**Assignment**. Look below for the line containing "Excel export icon" and the line containing "Given: Click the Play Animation button"; repeat exactly those two lines and all lines between them, and nothing else.
─── Information shown
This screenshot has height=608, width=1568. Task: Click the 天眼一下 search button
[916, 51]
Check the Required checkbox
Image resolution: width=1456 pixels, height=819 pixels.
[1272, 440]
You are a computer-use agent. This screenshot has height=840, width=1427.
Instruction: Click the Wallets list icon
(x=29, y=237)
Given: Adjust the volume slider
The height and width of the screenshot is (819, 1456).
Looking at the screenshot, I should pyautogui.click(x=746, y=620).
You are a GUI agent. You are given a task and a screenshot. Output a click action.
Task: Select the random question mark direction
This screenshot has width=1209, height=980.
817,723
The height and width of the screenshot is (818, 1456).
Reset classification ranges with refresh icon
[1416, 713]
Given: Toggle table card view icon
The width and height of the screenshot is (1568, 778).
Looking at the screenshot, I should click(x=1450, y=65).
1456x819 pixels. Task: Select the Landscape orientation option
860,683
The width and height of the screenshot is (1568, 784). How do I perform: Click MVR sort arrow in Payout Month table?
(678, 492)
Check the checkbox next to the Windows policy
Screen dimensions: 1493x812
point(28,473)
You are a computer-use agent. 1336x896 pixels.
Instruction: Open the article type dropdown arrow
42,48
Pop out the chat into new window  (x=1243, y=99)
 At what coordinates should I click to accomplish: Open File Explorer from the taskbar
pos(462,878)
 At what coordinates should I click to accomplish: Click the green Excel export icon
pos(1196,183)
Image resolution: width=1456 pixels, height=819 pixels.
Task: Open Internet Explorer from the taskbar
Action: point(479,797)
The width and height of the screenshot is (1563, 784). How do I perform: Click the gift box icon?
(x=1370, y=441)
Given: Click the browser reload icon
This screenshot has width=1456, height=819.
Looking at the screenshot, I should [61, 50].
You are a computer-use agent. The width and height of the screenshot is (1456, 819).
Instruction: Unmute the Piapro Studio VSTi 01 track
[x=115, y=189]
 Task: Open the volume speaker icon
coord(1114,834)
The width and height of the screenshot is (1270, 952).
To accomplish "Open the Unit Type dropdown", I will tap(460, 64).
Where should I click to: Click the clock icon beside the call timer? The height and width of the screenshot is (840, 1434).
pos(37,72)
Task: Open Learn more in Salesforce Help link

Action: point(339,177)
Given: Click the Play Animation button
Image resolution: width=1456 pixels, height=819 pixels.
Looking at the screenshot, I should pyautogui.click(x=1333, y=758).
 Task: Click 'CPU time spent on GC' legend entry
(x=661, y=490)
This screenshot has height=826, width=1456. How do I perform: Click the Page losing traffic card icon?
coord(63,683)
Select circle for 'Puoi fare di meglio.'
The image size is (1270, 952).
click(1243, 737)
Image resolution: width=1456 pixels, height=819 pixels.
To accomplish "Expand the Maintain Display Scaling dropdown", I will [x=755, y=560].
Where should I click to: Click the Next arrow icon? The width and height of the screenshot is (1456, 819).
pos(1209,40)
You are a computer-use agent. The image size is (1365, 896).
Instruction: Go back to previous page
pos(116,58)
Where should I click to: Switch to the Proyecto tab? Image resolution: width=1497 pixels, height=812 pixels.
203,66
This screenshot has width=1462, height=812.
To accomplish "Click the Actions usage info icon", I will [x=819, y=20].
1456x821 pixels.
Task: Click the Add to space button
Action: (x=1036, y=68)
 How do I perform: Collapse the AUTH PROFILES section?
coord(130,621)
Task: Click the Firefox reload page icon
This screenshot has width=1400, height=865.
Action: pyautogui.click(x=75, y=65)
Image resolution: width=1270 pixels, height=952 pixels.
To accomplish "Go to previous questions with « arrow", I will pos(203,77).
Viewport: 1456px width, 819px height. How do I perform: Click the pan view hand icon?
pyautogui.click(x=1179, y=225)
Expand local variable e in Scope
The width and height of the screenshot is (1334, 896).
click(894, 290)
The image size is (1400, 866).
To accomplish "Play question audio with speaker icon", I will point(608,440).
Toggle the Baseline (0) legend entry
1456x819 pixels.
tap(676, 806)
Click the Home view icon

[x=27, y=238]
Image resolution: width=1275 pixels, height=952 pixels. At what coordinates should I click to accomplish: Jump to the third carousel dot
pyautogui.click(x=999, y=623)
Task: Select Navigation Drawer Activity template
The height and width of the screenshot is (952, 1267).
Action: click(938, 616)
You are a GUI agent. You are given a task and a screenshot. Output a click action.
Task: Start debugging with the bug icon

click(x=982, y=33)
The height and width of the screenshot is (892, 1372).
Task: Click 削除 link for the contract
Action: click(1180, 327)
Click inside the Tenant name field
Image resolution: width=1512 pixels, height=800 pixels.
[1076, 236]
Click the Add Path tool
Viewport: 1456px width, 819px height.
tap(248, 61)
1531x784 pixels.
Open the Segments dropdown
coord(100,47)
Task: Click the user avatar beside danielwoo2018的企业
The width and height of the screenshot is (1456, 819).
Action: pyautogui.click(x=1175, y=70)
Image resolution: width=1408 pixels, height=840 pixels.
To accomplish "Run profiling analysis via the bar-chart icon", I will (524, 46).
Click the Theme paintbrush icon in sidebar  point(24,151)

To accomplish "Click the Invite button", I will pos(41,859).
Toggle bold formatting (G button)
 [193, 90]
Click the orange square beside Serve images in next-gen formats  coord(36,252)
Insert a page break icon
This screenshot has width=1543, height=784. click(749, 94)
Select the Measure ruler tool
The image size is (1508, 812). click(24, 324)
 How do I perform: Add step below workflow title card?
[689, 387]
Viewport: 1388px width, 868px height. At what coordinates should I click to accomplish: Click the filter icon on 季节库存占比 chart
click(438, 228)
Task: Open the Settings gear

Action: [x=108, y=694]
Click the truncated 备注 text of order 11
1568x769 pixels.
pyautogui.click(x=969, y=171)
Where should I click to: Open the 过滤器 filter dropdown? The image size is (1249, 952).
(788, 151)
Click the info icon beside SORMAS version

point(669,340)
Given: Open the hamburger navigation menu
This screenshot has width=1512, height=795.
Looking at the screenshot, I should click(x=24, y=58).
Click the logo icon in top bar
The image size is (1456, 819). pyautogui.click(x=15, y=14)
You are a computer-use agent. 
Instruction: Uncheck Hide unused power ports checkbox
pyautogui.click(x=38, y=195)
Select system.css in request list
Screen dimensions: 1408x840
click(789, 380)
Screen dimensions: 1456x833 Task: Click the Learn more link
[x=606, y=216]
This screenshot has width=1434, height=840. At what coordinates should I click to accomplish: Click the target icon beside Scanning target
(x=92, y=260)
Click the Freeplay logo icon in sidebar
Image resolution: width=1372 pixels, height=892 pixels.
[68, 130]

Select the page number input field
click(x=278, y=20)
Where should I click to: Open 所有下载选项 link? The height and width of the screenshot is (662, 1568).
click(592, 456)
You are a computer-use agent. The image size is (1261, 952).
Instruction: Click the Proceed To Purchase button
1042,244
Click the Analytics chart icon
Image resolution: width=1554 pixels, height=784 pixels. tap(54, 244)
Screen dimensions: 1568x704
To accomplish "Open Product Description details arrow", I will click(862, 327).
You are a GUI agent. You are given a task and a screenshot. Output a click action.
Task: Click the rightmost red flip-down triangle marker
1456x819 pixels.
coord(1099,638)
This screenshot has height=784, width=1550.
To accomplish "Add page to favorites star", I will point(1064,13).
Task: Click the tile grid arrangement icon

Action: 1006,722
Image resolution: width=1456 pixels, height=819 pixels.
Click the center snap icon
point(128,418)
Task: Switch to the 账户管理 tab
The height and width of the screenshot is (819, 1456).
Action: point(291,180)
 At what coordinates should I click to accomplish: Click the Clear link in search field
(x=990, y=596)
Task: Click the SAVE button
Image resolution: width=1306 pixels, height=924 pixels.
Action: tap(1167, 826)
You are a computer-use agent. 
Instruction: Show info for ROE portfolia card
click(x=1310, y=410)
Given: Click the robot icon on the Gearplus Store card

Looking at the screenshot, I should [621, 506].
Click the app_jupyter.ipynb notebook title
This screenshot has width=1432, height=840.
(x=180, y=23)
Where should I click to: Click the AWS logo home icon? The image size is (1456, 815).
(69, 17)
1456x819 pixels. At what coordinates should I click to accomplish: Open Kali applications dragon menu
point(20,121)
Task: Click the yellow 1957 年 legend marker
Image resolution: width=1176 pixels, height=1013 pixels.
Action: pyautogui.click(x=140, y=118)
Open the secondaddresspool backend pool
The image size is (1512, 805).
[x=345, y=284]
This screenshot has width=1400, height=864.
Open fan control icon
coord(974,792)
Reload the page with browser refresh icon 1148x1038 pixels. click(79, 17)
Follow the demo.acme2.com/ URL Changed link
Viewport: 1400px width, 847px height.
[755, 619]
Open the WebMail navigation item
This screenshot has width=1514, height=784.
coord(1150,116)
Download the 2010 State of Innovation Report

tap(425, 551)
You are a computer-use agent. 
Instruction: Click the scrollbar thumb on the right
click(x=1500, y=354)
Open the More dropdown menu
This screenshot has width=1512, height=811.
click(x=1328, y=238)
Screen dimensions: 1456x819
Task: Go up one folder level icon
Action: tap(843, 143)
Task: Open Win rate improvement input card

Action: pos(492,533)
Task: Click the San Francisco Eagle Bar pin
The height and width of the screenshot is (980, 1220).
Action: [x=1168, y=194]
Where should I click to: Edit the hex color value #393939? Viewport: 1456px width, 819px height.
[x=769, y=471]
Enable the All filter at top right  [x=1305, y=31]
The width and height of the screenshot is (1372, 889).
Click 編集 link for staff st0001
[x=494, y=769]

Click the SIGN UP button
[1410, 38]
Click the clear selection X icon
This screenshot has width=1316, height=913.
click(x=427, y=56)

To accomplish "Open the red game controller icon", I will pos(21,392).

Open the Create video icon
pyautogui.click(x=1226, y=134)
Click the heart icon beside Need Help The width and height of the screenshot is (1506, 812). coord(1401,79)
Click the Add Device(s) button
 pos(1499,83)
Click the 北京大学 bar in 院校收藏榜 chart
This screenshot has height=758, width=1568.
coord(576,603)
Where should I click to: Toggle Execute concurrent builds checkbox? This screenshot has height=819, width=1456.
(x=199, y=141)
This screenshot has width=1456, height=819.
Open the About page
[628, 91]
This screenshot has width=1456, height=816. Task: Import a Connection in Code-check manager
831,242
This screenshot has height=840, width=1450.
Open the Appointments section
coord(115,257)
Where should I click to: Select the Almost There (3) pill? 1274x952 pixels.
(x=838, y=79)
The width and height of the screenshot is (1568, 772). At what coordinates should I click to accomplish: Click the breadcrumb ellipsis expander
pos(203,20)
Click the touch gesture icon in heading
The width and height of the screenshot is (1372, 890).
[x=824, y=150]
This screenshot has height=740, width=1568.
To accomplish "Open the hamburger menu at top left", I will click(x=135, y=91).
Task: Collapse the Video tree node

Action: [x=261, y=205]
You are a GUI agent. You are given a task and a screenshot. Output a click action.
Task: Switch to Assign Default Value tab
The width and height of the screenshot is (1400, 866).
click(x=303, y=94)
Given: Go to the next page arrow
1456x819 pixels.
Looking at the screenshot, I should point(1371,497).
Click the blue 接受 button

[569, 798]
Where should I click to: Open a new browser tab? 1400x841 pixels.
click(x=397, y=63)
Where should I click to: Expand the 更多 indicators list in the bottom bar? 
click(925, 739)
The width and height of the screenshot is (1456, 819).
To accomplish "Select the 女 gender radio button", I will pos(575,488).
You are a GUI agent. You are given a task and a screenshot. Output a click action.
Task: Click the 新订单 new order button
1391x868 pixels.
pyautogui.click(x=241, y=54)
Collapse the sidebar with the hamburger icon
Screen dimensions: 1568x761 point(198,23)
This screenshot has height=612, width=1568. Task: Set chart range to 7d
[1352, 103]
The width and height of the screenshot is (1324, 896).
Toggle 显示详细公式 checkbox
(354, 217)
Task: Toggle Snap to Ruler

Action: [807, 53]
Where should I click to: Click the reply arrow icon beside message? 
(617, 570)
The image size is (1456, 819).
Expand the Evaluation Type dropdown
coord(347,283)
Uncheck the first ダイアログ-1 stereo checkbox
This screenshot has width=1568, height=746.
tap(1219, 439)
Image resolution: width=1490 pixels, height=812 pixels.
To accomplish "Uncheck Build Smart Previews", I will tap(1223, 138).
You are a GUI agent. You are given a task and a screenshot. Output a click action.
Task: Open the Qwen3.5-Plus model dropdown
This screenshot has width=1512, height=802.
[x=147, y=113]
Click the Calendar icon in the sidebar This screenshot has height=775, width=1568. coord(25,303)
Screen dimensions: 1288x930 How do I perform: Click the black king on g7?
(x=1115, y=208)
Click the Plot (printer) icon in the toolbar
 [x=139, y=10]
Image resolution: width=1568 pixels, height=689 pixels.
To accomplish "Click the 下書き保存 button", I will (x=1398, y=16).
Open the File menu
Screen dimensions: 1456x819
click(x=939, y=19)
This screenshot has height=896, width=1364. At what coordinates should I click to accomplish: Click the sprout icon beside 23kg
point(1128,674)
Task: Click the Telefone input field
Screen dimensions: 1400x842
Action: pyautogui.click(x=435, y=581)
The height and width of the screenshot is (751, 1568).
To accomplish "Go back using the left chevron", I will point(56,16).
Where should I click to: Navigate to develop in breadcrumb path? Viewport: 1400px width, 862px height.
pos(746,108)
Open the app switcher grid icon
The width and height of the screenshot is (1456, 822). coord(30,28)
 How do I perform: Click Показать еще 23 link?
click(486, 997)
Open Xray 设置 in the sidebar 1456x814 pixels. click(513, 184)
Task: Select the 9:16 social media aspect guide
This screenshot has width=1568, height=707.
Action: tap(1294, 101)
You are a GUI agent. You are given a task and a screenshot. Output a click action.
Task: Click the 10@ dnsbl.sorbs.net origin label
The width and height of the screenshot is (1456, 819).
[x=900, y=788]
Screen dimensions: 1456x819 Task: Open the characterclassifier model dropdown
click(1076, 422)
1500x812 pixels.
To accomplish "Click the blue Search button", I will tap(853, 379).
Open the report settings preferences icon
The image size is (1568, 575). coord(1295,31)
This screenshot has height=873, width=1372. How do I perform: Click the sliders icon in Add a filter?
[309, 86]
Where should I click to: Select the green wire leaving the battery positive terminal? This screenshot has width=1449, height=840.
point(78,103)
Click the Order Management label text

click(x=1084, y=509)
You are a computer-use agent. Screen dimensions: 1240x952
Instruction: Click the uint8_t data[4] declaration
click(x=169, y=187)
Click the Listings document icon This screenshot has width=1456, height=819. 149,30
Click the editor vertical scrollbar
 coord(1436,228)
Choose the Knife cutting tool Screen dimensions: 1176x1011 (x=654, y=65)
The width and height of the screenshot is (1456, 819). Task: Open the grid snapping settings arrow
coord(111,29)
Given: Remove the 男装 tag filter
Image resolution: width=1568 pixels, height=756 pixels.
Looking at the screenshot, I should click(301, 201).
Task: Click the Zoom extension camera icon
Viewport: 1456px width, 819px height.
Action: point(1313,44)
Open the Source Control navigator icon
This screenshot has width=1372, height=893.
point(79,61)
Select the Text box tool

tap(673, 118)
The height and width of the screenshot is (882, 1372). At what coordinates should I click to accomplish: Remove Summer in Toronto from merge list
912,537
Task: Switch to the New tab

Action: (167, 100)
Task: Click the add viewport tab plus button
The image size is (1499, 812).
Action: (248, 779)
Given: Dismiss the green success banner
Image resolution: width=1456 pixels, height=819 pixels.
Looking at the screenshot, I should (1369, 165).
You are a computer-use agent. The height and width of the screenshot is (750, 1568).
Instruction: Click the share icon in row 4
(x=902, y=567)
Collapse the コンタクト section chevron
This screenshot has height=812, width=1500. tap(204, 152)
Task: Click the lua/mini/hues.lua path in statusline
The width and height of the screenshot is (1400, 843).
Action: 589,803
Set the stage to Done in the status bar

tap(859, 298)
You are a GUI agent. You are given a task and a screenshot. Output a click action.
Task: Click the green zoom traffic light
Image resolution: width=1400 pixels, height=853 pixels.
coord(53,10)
──────
**Reply**.
 At what coordinates should I click to accomplish: Click the green Excel export icon
pos(1196,183)
Image resolution: width=1456 pixels, height=819 pixels.
Task: Open Internet Explorer from the taskbar
Action: point(479,797)
The width and height of the screenshot is (1563, 784). How do I perform: Click the gift box icon?
(x=1370, y=441)
Given: Click the browser reload icon
This screenshot has width=1456, height=819.
Looking at the screenshot, I should [61, 50].
You are a computer-use agent. The width and height of the screenshot is (1456, 819).
Instruction: Unmute the Piapro Studio VSTi 01 track
[x=115, y=189]
 Task: Open the volume speaker icon
coord(1114,834)
The width and height of the screenshot is (1270, 952).
To accomplish "Open the Unit Type dropdown", I will tap(460, 64).
Where should I click to: Click the clock icon beside the call timer? The height and width of the screenshot is (840, 1434).
pos(37,72)
Task: Open Learn more in Salesforce Help link

Action: point(339,177)
Given: Click the Play Animation button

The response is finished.